Back to my problem: Putting a cast in front of the particular line did not succeed. It still reports warning C289, which is not described in the C51 help file.
"I call the address the pointer points to the pointer address."
In your own little world, you can call it what you like. You just have to understand that it is completely contrary to what the rest of the world understands by that term. It also suggests that you have not fully grasped what's going on.
"The address where the pointer itself is located or managed, I call base address"
That is also contrary to the generally-accepted meaning of that term.
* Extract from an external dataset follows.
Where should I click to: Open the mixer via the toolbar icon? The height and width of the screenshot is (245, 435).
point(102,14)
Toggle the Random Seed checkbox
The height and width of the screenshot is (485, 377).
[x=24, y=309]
A "base" address is generally accepted to mean the datum (or reference) from which an offset or relative address is calculated.
" But this address is commonly not used in consideration"
Oh yes it is!
As Per said, having a pointer to a pointer is quite common; in fact, the C51 compiler supports up to 19 levels of indirection! http://www.keil.com/support/man/docs/c51/c51_xd.htm
It is also common to need to know the address (ie, location) of a pointer when debugging...
"When I'm writing C, then it's painful enough to fulfill the microprocessor's picky demands"
Yes - you can get away with sloppy terminology when talking to other people, but not when talking to a compiler!
If you think 'C' is picky, you should try writing in Pascal or Ada...
Assembler may seem less "picky", but that just puts even more responsibility on the programmer to ensure that they have everything right!
"I don't want to care about if the pointer's base address (sic) consists of two or three bytes"
In general, you don't need to - it's only when you start trying to assign a non-pointer value (such as a uint) to a pointer that you need to be really sure of what you are doing...
"Only if I wouldn't have enough RAM."
No, that has nothing to do with it! If you mess up a pointer, it can point to absolutely anywhere in memory, and do untold damage.
That's why pointers in 'C' are both so powerful and so dangerous!
Which is why it is so important that you have a really firm understanding of what's going on.
Which is why compilers tend to give warnings when there's any doubt...
"Back to my problem: Putting a cast in front of the particular line did not succeed"
Show exactly what cast you used!
But you do have to learn to start thinking and talking about a pointers value, not a pointers address.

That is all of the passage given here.